French Algeria 1830-1962

French Invasion of Algeria
    In 1827, France issued a 3 year blockade of Algiers as a result of the "fly whisk incident." Dey Hussein was said to have hit the French Consul with a fly whisk three times in the face after the French Consul failed to answer the dey's questions regarding France's outstanding debt to Algeria. The French took offense at this action and set out to blockade Algeria. 
    The occupation of Algiers was additionally designed to enhance the declining prestige of the French monarchy. Before the plans for the consolidation and extension of French rule could be put into effect, however, the Bourbon dynasty and its government were overthrown by revolution. In 1830, the French decided to continue the occupation and set out on a full scale invasion of Algiers and imposed their French rule. Algiers was captured after three weeks and France annexed the rest of the occupied areas in 1834. There was a large influx of Europeans, mainly of peasant farmer or working class origins from southern areas of Italy, Spain and France, into Algiers. The French authorities took possession and redistributed the land used by tribes, religious foundations and villages.
    During the conquest, the French troops were known to have looted, raped and massacred entire villages, desecrated mosques and destroyed cemeteries.
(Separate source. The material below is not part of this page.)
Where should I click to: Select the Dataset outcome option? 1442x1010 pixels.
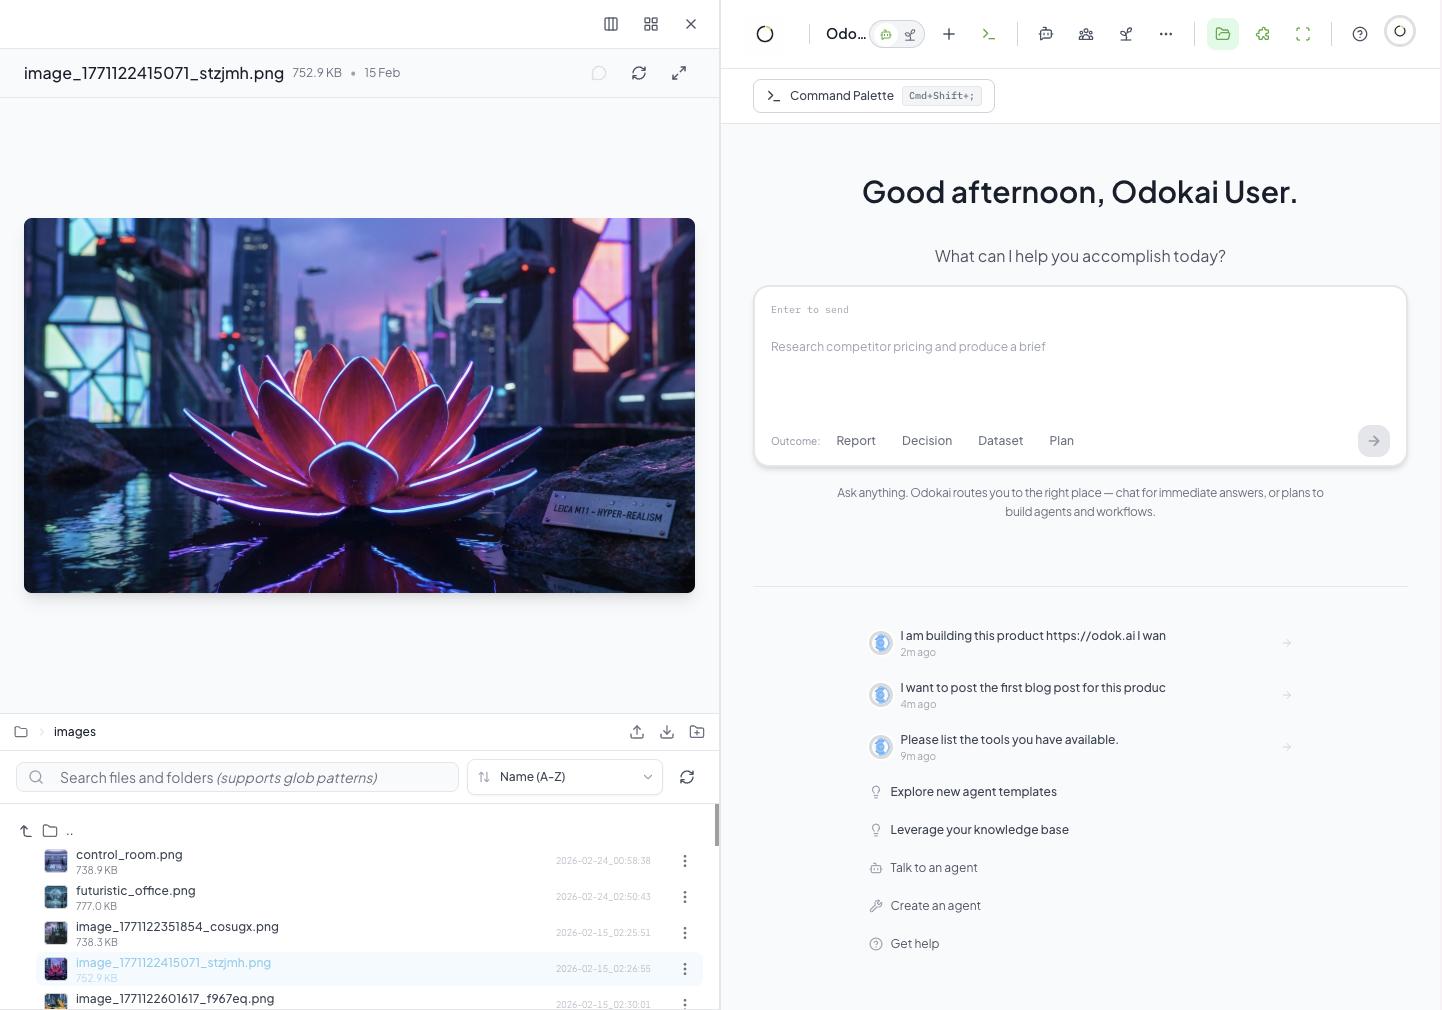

This was also done during the "Penetration Pacifique" of Algeria when the French expanded from the coast into the southern rural areas. This conquest was completed by the suppression of the independent Berber republics of Kabylia in 1857. Algeria was declared an integral part of French territory and French citizens in Algeria were able to elect deputies to the Assembly in Paris. Algerians however were made into automatic French subjects and were not given the same rights as the pied noirs.

    The Algerians, who had fought against foreign invaders numerous times before, put up a resistance against the French. Abd al Qadir, venerated as the first hero of Algerian independence, gained the support of tribes throughout Algeria and by 1839 controlled two-thirds of Algeria. However, in 1847 he was defeated by the French commander General Bugeaud.
    In 1871 there was a revolt in the Kabylie region in eastern Algeria that spread to the rest of Algeria that was triggered by Cremieux's extension of colon authority to previously self governing reserves and the abrogation of commitments made by the military government, the scarcity of grain and other such grievances. Cremieux was also responsible for the 1870 Cremieux Decree that issued the Jewish minority in Algeria French citizenship. The Muslim majority were treated as subjects and were not able to obtain French citizenship unless they gave up their religion and culture. This revolt was put down by French troops and French authorities imposed stern measures, such as the further confiscation of tribal lands, that were intended to punish the entire Muslim population. 

Consequences of French Colonialism

    French colonialism changed Algeria's economy into becoming a producer of cash crops (soft wheat, vines, olives, citrus fruits, tobacco and vegetables) that were exported mainly to France. Wine became the country's most important single export. Algeria's mineral resources (phosphates, iron ore and oil) were also exploited but Algeria did not grow to become industrialized.

    The majority of Algerians were forced to move out of the fertile plains and into the mountains. They were replaced by the influx of colons from Europe. Food scarcities later brought the Algerians back into the cities where they sought for jobs but they were forced to live in bidonvilles (right) outside of the cities.

    The traditional political leaders and structures were eliminated and replaced by French authority. Although Algeria was made into a province of France, Muslims were only declared French subjects and thus did not receive the benefits of citizenship.

    Socially, the Algerians developed an inferiority complex  as a result of the continued oppression by the French and the colons. The settlers had more power and high incomes while the Algerian majority suffered loss of status, subservience and poverty. Much of their traditional and religious education was eliminated and replaced by Christian French education. This led to the formation of the evolues class who would later go on to become major revolutionaries during the War for Independence.